# The problem
If a picture appears among the records, leave it out and set down everything else exactly as it stands.

# Study material
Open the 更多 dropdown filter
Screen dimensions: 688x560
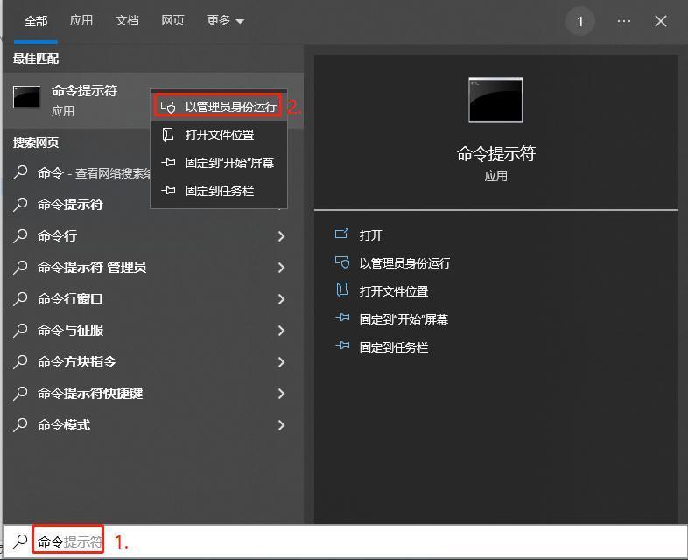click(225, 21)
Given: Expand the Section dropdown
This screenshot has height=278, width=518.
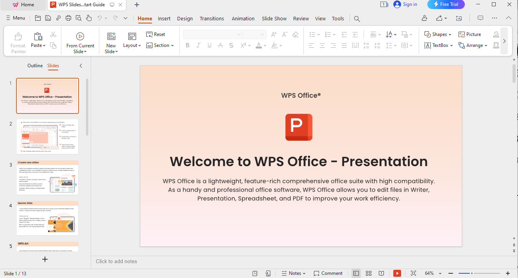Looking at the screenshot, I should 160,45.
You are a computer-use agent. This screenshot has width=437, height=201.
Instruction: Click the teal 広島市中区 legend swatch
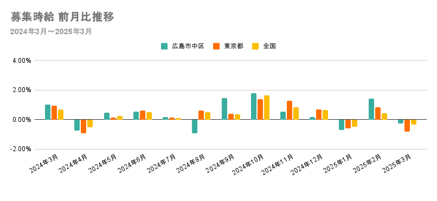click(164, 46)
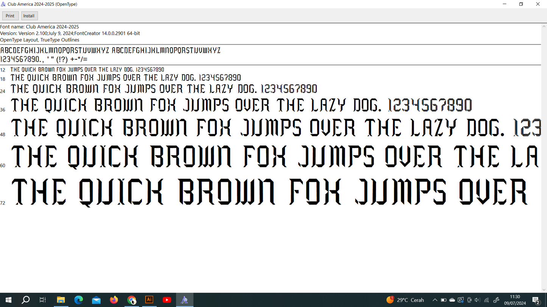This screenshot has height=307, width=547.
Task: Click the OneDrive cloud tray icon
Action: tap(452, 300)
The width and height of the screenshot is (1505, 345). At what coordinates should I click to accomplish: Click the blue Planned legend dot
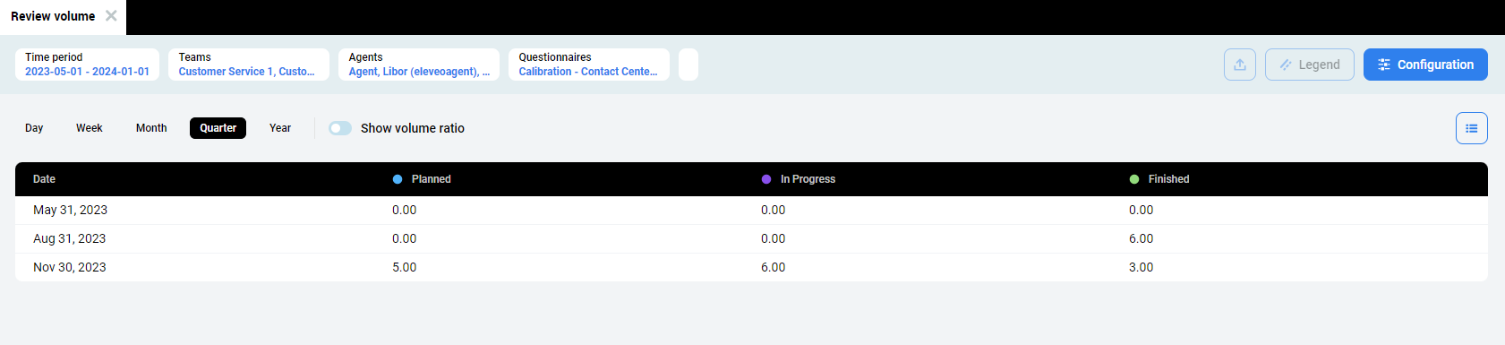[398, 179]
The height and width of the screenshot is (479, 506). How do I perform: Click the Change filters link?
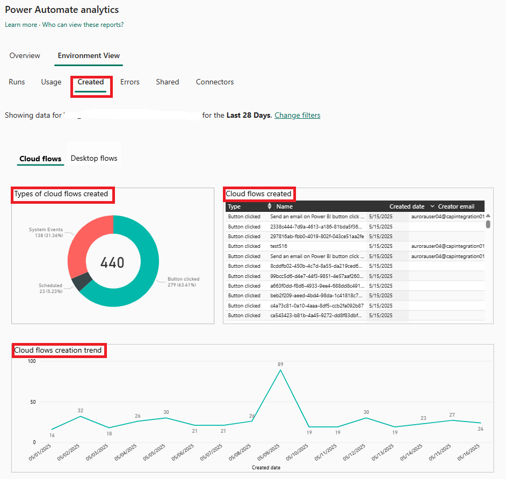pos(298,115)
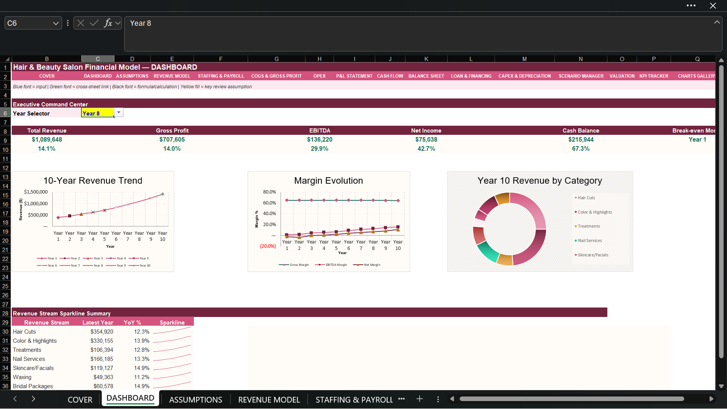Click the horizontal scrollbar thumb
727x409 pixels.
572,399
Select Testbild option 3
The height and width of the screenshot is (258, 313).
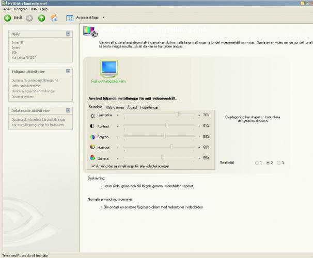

# Result of the task
Open the 更多 dropdown filter
Screen dimensions: 688x560
click(225, 21)
Given: Expand the Section dropdown
This screenshot has height=278, width=518.
Looking at the screenshot, I should 160,45.
You are a computer-use agent. This screenshot has width=437, height=201.
Instruction: Click the teal 広島市中区 legend swatch
click(164, 46)
This screenshot has height=307, width=547.
Task: Click the OneDrive cloud tray icon
Action: tap(452, 300)
The width and height of the screenshot is (1505, 345). At what coordinates should I click to accomplish: Click the blue Planned legend dot
[398, 179]
The height and width of the screenshot is (479, 506). How do I perform: Click the Change filters link?
pos(298,115)
Click the horizontal scrollbar thumb
727x409 pixels.
572,399
Select Testbild option 3
The height and width of the screenshot is (258, 313).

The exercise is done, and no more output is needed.